On March 27, Granite Shore Power, or GSP, announced that it will “voluntarily” stop burning coal at its Merrimack and Schiller Stations in New Hampshire by 2028. Major news outlets have been hailing the news as the “end of coal in New England” and casting GSP as a leader in the transition to clean, renewable energy.

Insofar as media have acknowledged the role of outside pressure on GSP at all, they have mainly cited a lawsuit by the Sierra Club and Conservation Law Foundation for alleged violations of the Clean Water Act. But activists know better: Nonviolent direct action gets the goods.

Those of us who have participated in the No Coal No Gas campaign, or NCNG, have been anticipating Merrimack Station’s closure for some time. (Schiller Station has not run since May 2020.) In fact, in June 2023, we threw a festive retirement party outside Merrimack Station’s gates, complete with cake and surveillance by the New Hampshire Department of Homeland Security and Emergency Management. Then, just three weeks before GSP’s own press release, we held a weekend retreat to reflect on everything our campaign has accomplished, plan for the future and strategize when, how and whether to declare victory.

It had become obvious to us that victory was imminent, if not a fait accompli. In partnership with the Sierra Club and 350NH, we have been monitoring the plant’s failed attempts to complete federally-mandated stack tests to measure its pollution emissions. At the same time, from conversations with local IBEW workers, we also know that employment at the plant has all but dried up, as union workers only come in to do repairs. What’s more, by monitoring our regional grid operator’s annual “forward capacity payments” — which are effectively taxpayer subsidies for coal — we know that funding for Merrimack Station is slated to end in 2026.

However, the most striking bit of evidence pointing to the plant’s demise is the fact that we have not seen any new coal deliveries in well over a year. We believe this is largely due to the campaign’s rather spectacular and widely reported coal train blockades. From December 2019 to December 2022, we stopped multiple trains in Massachusetts and New Hampshire. We stopped a single train no less than three times on its route, and we stopped another for hours by erecting scaffolding on the tracks. This strategy pushed rail carrier CSX, in one case, to split a very long coal train into segments in an unsuccessful and expensive attempt to “hide” from activists. 

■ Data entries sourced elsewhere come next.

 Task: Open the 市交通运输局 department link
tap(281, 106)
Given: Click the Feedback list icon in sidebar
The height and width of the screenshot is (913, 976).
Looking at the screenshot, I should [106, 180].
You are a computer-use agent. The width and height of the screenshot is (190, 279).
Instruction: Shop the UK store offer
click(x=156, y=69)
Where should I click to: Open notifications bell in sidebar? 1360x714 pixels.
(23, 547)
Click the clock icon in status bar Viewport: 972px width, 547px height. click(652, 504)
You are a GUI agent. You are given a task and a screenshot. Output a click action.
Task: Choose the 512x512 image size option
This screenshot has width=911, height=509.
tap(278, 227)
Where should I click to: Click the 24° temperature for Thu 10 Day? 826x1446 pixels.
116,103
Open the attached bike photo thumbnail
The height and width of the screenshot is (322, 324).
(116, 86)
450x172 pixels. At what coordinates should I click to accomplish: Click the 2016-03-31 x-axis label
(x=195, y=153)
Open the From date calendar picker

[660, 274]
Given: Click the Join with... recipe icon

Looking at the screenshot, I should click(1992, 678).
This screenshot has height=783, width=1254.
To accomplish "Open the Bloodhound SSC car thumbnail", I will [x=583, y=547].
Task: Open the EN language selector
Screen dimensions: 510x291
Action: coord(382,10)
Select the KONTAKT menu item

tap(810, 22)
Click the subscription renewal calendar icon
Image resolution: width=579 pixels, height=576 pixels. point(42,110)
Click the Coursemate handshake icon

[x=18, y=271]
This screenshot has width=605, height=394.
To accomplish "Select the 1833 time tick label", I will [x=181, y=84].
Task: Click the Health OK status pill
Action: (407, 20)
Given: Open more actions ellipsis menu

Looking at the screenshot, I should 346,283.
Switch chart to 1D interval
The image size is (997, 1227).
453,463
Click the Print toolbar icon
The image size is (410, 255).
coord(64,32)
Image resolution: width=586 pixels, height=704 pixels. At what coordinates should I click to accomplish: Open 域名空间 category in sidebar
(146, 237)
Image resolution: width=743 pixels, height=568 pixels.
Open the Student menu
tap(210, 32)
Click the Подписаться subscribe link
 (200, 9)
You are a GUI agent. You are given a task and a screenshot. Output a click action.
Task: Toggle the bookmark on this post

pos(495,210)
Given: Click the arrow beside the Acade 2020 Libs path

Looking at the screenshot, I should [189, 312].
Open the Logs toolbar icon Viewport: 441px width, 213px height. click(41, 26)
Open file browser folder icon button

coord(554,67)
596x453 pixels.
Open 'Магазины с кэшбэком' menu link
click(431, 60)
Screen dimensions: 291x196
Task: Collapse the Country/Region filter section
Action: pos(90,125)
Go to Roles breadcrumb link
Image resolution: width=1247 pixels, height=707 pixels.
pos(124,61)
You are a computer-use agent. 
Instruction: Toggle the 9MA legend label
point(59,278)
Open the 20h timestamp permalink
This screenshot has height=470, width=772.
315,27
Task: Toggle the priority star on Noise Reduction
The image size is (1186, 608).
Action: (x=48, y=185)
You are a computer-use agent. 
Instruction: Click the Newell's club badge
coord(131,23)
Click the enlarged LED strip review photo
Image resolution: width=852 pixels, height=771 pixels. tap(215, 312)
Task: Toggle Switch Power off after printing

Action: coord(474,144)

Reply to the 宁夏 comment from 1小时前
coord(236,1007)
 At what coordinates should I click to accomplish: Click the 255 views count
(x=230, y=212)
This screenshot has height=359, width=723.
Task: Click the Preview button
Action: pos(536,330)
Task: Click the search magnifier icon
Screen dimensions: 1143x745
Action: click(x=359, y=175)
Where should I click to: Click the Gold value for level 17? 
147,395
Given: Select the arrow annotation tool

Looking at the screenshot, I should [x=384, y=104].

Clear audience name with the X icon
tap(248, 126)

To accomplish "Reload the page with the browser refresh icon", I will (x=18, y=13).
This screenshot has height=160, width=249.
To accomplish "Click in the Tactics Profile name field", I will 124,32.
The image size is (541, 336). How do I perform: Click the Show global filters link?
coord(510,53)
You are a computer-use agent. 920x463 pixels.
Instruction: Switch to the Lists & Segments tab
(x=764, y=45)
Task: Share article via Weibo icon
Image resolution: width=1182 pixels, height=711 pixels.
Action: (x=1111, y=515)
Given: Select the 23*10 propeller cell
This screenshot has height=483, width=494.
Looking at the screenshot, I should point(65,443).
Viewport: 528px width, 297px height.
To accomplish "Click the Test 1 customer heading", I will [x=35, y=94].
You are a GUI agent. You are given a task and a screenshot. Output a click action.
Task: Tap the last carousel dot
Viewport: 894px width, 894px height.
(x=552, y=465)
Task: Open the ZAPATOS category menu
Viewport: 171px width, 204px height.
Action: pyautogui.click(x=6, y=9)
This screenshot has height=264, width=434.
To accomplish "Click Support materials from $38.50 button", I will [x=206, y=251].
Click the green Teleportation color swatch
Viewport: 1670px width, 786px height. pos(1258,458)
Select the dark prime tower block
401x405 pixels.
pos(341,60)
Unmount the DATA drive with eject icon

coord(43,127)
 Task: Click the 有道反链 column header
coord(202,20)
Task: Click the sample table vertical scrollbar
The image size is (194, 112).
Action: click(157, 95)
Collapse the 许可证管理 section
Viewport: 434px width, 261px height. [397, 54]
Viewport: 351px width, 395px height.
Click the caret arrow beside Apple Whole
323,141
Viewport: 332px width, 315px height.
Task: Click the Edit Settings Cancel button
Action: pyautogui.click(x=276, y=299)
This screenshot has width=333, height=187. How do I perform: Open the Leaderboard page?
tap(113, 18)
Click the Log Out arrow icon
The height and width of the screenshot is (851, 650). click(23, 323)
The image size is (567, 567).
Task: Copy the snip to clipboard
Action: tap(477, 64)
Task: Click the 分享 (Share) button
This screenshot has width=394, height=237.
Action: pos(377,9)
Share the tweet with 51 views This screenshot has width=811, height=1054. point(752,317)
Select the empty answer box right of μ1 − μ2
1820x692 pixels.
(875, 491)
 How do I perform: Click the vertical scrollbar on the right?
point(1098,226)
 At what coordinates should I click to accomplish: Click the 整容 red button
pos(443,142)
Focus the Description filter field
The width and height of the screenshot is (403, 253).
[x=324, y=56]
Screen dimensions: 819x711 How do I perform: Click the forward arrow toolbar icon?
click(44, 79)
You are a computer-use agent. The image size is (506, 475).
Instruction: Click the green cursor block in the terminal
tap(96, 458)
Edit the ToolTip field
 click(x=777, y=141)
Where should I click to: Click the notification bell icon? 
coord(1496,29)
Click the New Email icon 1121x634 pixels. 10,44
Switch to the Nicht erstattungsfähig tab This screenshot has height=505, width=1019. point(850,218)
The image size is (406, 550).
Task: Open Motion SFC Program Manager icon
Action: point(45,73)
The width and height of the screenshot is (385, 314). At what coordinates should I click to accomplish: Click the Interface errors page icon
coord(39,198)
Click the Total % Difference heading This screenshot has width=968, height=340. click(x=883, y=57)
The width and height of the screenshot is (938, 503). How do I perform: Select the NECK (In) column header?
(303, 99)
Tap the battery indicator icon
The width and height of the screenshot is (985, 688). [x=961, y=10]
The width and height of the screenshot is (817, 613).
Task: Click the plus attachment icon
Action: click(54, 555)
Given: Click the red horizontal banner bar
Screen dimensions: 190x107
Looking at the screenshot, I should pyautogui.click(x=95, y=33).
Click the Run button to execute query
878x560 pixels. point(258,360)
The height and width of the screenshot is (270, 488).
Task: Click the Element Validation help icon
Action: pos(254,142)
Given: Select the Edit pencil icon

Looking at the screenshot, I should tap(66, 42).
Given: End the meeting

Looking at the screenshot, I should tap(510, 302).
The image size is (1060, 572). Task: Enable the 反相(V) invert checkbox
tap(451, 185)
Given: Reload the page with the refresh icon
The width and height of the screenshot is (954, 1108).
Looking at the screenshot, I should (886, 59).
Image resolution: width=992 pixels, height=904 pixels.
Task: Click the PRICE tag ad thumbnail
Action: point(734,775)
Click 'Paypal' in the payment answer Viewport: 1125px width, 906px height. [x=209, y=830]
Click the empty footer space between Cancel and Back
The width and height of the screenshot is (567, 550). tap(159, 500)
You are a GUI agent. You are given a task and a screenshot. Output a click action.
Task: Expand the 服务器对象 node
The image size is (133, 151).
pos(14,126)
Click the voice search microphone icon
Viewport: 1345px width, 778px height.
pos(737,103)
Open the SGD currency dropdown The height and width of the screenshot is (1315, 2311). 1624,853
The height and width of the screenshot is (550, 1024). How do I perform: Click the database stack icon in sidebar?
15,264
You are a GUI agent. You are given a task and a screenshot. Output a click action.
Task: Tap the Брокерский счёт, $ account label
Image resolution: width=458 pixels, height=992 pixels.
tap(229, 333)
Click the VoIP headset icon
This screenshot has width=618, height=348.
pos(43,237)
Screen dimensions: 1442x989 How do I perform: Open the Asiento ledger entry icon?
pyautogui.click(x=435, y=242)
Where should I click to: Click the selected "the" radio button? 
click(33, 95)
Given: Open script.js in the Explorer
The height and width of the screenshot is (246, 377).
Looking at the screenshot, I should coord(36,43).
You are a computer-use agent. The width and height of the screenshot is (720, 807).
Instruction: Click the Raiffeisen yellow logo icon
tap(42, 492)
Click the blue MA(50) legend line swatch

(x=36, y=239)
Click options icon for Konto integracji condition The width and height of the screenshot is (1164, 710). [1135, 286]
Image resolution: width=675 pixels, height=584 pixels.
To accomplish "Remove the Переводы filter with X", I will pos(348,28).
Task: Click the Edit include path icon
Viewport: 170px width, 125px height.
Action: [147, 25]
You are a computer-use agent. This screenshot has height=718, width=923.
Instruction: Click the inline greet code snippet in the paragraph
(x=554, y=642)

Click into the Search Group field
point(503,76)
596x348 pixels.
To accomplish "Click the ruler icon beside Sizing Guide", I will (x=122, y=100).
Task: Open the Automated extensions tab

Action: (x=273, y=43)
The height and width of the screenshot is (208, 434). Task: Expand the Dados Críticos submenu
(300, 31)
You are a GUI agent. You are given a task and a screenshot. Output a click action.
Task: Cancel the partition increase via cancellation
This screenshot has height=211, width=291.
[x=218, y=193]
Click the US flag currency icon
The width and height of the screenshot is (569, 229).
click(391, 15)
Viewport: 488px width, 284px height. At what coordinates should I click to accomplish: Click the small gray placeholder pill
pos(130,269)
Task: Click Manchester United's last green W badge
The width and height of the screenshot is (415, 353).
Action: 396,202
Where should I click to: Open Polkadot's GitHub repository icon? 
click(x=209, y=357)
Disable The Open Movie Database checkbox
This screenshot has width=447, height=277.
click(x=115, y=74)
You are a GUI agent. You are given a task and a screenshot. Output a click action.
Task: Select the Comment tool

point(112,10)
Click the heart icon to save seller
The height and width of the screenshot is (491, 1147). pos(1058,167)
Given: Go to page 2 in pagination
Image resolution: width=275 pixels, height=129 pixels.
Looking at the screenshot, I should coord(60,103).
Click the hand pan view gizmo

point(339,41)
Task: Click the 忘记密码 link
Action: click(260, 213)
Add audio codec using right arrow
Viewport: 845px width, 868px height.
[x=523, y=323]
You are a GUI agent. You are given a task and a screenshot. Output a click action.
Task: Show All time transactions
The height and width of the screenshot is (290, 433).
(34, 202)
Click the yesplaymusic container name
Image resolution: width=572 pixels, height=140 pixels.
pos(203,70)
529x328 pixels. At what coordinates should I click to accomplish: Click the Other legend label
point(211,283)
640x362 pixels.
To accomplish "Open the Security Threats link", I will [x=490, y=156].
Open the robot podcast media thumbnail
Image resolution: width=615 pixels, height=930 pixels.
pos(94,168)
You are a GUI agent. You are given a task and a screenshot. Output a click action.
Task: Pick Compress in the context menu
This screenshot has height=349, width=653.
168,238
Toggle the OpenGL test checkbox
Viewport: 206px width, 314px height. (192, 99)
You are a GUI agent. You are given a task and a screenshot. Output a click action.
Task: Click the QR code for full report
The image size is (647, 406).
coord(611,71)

Halting resupply, even temporarily, is one tactic to convince corporate oligarchs that coal is a bad investment. Another approach, used by NCNG’s corporate research group, was to directly target Merrimack Station’s two private equity owners, Castleton Commodities and Atlas Holdings. We delivered coal to their corporate offices and even to the homes of CEOs, holding rallies and dropping banners. In 2021, Castleton decided to divest from the partnership.

Beyond pressuring for divestment, though, these tactics strive to show what’s possible. In this vein, we’ve also pursued civil disobedience at Merrimack Station itself. In 2019, 69 people in Tyvek suits were arrested as they carried buckets onto the property, vowing to carry the coal out bucket by bucket. In 2021, 18 of us began renovating the facility’s driveway, digging up asphalt and planting food for people and flowers for soil remediation. Like so much nonviolent direct action, these were not only attempts to interfere with business as usual; they were acts of collective imagination.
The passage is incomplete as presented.